↓

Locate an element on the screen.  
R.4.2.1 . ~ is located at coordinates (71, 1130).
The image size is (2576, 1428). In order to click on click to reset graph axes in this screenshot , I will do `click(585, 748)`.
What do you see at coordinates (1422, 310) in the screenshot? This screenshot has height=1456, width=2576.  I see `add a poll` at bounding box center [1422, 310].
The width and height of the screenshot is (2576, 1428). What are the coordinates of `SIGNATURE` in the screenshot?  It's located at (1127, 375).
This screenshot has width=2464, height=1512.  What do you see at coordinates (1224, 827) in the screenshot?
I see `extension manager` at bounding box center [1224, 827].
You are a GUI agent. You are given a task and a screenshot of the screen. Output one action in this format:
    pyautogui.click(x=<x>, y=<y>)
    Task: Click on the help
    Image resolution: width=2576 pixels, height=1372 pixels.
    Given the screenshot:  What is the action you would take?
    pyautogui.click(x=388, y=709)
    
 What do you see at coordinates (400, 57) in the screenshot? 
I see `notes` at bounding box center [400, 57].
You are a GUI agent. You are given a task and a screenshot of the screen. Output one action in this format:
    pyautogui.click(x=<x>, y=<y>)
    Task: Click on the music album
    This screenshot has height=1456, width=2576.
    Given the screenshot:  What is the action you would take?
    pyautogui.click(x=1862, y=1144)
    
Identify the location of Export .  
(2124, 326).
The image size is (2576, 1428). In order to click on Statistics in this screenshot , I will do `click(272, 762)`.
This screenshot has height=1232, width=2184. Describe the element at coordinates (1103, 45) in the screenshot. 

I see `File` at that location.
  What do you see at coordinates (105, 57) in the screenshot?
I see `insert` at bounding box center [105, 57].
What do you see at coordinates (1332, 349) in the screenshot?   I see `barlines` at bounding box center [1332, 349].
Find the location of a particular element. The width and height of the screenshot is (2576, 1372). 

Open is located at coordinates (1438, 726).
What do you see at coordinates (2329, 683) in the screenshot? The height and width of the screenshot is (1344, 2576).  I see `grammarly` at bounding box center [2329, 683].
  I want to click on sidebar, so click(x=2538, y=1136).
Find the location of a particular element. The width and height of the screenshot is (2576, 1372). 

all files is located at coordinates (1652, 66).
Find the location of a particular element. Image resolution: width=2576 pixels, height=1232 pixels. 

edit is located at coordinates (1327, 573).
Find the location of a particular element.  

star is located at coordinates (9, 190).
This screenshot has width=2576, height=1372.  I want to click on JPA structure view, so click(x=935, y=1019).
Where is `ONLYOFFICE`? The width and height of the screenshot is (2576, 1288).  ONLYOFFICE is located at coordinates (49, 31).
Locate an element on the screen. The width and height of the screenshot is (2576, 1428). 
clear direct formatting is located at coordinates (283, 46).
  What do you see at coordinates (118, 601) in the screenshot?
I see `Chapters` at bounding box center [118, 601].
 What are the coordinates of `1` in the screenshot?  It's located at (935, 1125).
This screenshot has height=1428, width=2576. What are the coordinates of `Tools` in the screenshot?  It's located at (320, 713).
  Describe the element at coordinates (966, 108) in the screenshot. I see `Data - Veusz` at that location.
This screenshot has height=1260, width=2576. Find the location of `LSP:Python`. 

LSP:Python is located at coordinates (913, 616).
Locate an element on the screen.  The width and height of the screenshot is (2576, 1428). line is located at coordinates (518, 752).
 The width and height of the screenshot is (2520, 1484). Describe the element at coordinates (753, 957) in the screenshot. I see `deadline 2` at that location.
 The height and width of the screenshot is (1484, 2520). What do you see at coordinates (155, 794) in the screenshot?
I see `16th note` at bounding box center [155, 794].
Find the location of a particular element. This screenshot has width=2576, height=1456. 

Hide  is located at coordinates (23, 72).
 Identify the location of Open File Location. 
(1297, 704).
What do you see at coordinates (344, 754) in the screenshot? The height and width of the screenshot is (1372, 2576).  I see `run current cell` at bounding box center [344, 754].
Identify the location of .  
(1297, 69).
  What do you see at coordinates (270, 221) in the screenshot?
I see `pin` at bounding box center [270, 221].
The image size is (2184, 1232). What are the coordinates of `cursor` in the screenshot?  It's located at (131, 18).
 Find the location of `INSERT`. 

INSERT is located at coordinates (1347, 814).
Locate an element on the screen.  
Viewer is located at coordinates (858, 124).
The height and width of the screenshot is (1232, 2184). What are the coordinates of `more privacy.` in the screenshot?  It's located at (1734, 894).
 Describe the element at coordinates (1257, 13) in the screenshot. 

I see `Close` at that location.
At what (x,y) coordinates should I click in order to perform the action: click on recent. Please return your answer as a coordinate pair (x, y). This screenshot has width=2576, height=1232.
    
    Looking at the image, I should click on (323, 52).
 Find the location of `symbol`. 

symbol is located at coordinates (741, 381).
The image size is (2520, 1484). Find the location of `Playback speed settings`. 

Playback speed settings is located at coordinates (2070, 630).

↑

__Problem requirements__
Copy the records above exactly, from the line with "This screenshot has height=1232, width=2184." up to and including the line with "star is located at coordinates (9, 190).".

__Problem solution__
This screenshot has height=1232, width=2184. Describe the element at coordinates (1103, 45) in the screenshot. 

I see `File` at that location.
  What do you see at coordinates (105, 57) in the screenshot?
I see `insert` at bounding box center [105, 57].
What do you see at coordinates (1332, 349) in the screenshot?   I see `barlines` at bounding box center [1332, 349].
Find the location of a particular element. The width and height of the screenshot is (2576, 1372). 

Open is located at coordinates (1438, 726).
What do you see at coordinates (2329, 683) in the screenshot? The height and width of the screenshot is (1344, 2576).  I see `grammarly` at bounding box center [2329, 683].
  I want to click on sidebar, so click(x=2538, y=1136).
Find the location of a particular element. The width and height of the screenshot is (2576, 1372). 

all files is located at coordinates (1652, 66).
Find the location of a particular element. Image resolution: width=2576 pixels, height=1232 pixels. 

edit is located at coordinates (1327, 573).
Find the location of a particular element.  

star is located at coordinates (9, 190).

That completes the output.